Tiene sus astros familiares que le sirven de guía; y con consultar el viento y las formas de las nubes, la cara ceñuda de la luna creciente o la amable sonrisa de la luna llena; el aspecto tan diverso del sol saliente y del sol poniente, sabe lo que más le interesa, si lloverá o no. Y si tiene que viajar en noche obscura, estudiará a la luz del cigarro el pasto, para distinguir una mata de otra, conociendo su camino por las singulares revelaciones de su botánica especial.

Tampoco tiene el pampeano muchas necesidades: agua, carne y fuego; pero para conseguirlos y conservar así su vida e impedir que la sed le desparrame los caballos, ¿de cuántas precauciones no se rodeará? ¿de cuántos medios no se tendrá que valer?

En la memoria conserva el recuerdo de que en tal punto, hay agua; en tal otro, buenos pastizales; que ha habido vacas allá, hace poco, y que habrá por consiguiente leña, o que en el médano tal, hay raíces combustibles; y allí irá en derechura, y acampará, desprendiendo de la cincha del caballo la pavita que pronto cantará, colgada de la cruz del facón plantado de sesgo sobre un fuego de leña de vaca, para cebar el confortante mate, con la yerba traída en los dobleces del pañuelo. La perdiz, muerta, de un rebencazo, o la mulita, se asa de cualquier modo, y basta con esto para que no se muera un cristiano.

La madrina está bien maneada, con cuidado especial; las huascas son fuertes y bien sobadas; el crédito descansará, atado a soga, cerca del amo, a mano, por si acaso. Y confiado, se estira el gaucho en su recado, envuelto en su poncho, y duerme...
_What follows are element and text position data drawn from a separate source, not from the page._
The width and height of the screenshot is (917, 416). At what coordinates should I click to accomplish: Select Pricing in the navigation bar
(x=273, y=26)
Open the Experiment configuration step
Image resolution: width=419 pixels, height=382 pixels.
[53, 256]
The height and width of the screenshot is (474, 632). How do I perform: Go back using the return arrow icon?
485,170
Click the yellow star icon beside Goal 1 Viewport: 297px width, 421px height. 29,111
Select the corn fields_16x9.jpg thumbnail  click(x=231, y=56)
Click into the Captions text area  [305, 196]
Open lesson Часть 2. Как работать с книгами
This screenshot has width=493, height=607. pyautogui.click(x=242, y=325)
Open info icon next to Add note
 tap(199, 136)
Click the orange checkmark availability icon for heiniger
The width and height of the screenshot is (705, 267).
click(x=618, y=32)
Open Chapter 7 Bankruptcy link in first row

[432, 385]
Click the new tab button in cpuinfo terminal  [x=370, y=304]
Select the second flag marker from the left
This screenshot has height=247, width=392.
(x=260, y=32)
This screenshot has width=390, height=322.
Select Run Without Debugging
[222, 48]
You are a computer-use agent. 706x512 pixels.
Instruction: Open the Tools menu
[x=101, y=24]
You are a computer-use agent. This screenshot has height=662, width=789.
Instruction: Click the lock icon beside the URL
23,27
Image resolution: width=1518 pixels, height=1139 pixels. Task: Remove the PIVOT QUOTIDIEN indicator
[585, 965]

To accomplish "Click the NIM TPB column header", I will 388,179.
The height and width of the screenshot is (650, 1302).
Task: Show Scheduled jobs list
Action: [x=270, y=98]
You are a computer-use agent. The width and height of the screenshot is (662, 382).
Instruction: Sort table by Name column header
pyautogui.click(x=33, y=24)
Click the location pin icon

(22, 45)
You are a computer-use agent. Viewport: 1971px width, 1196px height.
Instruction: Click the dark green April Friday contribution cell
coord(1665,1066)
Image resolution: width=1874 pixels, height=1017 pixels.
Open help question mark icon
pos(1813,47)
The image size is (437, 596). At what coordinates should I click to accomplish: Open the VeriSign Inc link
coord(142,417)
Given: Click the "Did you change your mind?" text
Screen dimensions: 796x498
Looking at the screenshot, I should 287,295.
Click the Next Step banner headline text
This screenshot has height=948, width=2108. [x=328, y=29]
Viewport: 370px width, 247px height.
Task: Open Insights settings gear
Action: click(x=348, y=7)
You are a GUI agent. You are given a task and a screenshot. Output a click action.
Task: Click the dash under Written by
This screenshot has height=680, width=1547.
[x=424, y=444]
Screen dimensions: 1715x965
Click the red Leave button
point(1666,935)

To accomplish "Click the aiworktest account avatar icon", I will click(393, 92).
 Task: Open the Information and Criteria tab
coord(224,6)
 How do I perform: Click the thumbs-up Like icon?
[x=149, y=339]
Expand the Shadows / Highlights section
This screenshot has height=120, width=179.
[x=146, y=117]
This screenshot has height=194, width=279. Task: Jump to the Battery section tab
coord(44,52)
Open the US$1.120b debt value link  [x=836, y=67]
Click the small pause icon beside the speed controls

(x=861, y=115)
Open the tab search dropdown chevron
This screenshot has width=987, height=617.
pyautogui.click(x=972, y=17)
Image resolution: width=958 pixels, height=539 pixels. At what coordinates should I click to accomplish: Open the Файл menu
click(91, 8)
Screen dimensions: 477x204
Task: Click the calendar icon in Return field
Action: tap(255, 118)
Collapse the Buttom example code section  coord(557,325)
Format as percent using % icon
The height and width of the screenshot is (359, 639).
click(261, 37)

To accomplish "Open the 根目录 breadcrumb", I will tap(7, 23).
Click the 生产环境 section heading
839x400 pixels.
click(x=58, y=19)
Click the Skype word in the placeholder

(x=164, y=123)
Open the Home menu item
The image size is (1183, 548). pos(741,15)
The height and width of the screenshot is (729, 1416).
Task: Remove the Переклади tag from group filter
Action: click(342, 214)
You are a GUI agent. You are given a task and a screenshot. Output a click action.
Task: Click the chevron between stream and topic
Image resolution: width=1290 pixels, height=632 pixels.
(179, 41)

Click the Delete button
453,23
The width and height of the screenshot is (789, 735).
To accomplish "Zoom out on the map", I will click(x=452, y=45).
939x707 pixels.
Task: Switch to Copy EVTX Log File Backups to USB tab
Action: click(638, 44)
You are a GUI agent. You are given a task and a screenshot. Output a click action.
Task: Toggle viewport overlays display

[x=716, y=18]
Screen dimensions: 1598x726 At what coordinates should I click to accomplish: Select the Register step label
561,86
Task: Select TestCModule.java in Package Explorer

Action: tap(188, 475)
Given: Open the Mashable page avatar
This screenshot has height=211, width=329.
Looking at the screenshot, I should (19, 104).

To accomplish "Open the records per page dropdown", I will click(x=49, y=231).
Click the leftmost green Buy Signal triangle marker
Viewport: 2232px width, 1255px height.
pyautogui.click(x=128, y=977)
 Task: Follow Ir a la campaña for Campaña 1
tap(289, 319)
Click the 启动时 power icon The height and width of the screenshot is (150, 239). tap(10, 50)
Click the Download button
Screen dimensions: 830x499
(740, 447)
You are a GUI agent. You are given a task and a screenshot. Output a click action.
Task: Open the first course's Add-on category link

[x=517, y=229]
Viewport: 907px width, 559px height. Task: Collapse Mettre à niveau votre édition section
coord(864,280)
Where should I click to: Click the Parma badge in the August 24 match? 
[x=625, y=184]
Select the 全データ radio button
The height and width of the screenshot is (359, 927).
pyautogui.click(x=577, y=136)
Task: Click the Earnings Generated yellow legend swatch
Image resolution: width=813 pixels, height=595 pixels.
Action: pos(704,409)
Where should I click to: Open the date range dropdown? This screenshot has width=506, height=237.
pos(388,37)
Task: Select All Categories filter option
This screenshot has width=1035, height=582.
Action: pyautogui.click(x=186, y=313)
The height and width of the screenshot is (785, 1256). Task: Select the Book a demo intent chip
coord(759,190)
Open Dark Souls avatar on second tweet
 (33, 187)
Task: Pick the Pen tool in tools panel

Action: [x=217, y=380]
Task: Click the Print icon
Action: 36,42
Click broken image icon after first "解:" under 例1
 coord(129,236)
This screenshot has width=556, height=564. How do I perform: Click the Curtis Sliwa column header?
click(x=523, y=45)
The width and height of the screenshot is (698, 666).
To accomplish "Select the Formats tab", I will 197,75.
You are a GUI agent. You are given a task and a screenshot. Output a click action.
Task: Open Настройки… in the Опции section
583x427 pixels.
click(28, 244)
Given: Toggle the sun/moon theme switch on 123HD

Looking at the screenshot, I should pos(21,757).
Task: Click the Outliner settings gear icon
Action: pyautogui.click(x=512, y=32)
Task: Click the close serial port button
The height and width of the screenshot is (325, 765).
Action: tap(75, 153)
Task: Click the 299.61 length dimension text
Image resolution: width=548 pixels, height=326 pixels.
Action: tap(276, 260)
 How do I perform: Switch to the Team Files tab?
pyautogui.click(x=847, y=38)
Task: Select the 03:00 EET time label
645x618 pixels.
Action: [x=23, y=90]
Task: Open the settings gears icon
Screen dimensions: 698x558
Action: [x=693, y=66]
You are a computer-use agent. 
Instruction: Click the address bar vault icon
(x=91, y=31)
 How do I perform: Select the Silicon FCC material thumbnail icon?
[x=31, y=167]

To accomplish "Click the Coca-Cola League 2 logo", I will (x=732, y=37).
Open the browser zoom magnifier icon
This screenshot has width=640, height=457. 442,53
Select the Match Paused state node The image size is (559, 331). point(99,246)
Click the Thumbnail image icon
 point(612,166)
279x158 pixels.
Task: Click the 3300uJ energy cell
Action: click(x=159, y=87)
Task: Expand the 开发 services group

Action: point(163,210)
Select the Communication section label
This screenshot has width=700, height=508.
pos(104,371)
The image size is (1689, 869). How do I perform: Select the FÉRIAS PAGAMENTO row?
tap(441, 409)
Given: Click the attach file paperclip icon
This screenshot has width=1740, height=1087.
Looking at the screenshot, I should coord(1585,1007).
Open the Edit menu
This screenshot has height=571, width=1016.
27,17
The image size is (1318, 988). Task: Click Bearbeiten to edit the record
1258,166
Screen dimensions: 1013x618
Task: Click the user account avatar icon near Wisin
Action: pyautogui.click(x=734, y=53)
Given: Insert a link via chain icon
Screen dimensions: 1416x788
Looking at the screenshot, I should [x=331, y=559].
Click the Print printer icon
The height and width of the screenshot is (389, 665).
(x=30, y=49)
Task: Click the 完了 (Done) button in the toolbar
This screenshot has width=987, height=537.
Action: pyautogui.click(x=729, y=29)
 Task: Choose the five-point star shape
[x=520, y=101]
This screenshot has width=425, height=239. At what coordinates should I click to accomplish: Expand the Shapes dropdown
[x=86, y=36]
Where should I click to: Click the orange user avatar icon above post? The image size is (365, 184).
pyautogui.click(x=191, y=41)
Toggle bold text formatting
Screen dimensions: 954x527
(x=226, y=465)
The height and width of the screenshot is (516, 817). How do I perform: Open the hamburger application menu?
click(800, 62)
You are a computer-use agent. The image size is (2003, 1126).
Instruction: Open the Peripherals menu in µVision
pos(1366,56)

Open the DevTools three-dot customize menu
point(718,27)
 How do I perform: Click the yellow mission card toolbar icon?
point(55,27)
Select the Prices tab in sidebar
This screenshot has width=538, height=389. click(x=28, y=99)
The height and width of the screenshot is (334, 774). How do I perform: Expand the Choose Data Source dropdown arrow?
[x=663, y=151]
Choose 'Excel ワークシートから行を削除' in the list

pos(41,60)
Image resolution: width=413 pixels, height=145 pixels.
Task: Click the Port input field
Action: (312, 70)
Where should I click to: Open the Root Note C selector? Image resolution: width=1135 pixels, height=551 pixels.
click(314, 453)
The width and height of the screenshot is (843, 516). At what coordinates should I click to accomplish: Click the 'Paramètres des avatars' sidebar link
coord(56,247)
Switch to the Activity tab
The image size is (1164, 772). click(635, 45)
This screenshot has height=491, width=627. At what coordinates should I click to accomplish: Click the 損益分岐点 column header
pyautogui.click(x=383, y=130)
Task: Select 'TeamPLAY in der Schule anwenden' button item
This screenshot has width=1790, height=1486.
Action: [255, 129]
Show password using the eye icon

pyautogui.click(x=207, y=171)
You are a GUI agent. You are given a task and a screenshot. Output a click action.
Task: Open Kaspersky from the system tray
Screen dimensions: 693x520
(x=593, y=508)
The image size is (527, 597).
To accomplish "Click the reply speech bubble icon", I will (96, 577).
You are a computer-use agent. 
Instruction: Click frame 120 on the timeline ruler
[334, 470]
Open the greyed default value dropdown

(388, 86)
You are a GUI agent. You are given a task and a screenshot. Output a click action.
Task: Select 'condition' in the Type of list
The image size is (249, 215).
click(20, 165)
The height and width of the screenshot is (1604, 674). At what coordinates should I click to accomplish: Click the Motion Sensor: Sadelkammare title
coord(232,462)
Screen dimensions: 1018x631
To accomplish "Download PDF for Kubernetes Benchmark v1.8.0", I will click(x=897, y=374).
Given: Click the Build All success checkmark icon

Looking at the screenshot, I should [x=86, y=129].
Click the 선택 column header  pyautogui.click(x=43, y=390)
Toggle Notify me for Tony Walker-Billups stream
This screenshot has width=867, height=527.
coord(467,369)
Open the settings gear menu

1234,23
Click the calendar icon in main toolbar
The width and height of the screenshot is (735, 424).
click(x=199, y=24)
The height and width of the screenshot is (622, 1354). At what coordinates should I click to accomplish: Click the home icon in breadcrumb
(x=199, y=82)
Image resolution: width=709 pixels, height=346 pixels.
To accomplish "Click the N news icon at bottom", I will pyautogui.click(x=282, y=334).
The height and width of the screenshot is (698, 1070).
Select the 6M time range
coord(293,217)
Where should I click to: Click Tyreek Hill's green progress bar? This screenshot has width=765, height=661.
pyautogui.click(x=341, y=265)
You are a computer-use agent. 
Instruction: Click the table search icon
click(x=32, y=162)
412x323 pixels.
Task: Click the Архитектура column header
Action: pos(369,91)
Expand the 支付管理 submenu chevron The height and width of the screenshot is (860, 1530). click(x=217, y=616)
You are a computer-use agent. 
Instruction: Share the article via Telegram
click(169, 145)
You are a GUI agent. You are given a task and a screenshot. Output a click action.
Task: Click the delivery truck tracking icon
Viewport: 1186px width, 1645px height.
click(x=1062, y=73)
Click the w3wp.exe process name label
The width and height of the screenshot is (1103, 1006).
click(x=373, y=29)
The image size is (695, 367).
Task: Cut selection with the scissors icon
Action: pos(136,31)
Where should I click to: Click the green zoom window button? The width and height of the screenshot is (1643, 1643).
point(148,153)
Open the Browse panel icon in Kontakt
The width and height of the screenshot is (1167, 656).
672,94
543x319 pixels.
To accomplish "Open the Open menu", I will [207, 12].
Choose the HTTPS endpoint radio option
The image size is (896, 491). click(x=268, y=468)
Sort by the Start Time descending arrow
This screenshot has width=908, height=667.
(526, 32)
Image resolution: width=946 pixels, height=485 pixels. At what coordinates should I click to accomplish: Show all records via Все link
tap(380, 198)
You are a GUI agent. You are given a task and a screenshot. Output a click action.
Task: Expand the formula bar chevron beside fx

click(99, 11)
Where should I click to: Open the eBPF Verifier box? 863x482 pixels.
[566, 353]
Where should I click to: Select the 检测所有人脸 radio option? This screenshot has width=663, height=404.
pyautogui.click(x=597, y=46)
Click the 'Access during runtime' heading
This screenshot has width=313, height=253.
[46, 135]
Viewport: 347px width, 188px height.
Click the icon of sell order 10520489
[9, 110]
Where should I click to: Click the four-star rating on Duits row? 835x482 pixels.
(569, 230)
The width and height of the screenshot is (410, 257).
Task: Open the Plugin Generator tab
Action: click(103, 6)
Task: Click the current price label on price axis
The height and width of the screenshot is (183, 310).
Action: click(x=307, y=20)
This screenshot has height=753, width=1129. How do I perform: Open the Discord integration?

Bastará, a veces, que el maneador bien engrasado baya tentado al zorro hambriento, para que el caballo suelto y espantado dispare, punteando para la querencia, dejando al jinete presa segura del hambre y de la sed.

Las leguas en la Pampa, con un buen caballo gordo y guapo, parecen siempre pocas y cortas; con caballo flaco, lerdo o cansado, se alargan y se multiplican; pero, a pie, se vuelven infranqueables; y la llanura burlona se ríe de la desesperación del hombre impotente, festejando, muda, como inocente travesura, su crueldad de madrastra.